Purpose: To present the design and initial preparation of a multicenter RCT of BEAR versus BPTB ACL reconstruction (the BEAR: Multicenter Orthopaedic Outcomes Network [BEAR-MOON] trial). Design and analytic issues in planning the complex BEAR-MOON trial, involving the US National Institute of Arthritis and Musculoskeletal and Skin Diseases, the US Food and Drug Administration, the BEAR implant manufacturer, a data and safety monitoring board, and institutional review boards, can usefully inform both clinicians on the trial's strengths and limitations and future investigators on planning of complex orthopaedic studies.
Study design: Clinical trial.
Methods: We describe the distinctive clinical, methodological, and operational challenges of comparing the innovative BEAR procedure with the well-established BPTB operation, and we outline the clinical motivation, experimental setting, study design, surgical challenges, rehabilitation, outcome measures, and planned analysis of the BEAR-MOON trial.
Results: BEAR-MOON is a 6-center, 12-surgeon, 200-patient randomized, partially blinded, noninferiority RCT comparing BEAR with BPTB ACL reconstruction for treating first-time midsubstance ACL tears. Noninferiority of BEAR relative to BPTB will be claimed if the total score on the International Knee Documentation Committee (IKDC) subjective knee evaluation form and the knee arthrometer 30-lb (13.61-kg) side-to-side laxity difference are both within respective margins of 16 points for the IKDC and 2.5 mm for knee laxity.

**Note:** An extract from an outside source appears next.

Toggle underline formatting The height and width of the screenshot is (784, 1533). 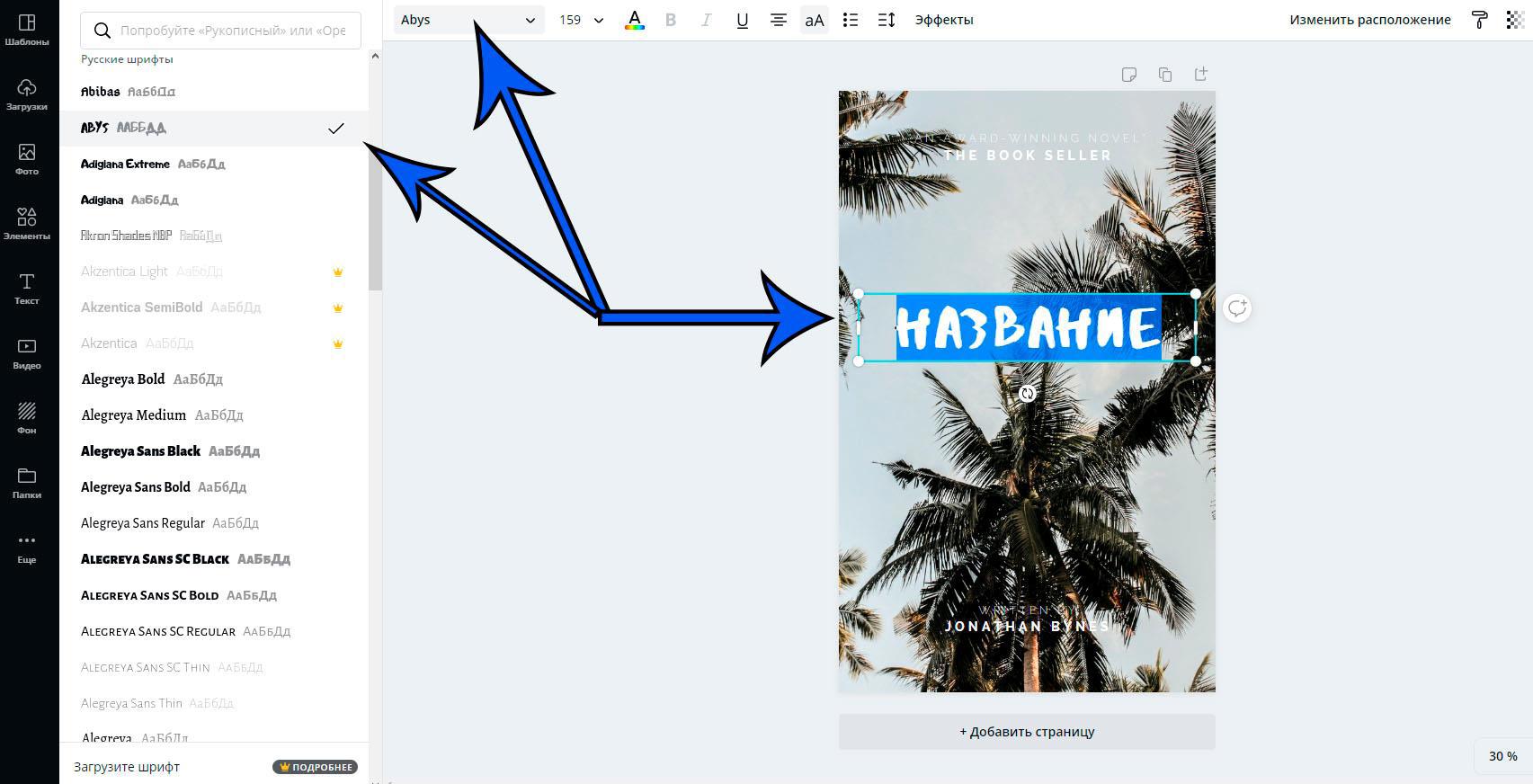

Conclusion: Major issues include patient selection, need for intraoperative randomization and treatment-specific postoperative physical therapy regimens (because of fundamental differences in surgical technique, initial stability construct, and healing), and choice of noninferiority margins for short-term efficacy outcomes of a novel intervention with evident short-term advantages and theoretical, but unverified, long-term benefits on other dimensions.
Keywords: ACL reconstruction; ACL repair; IKDC; RCT; instrumented knee laxity.
© The Author(s) 2022.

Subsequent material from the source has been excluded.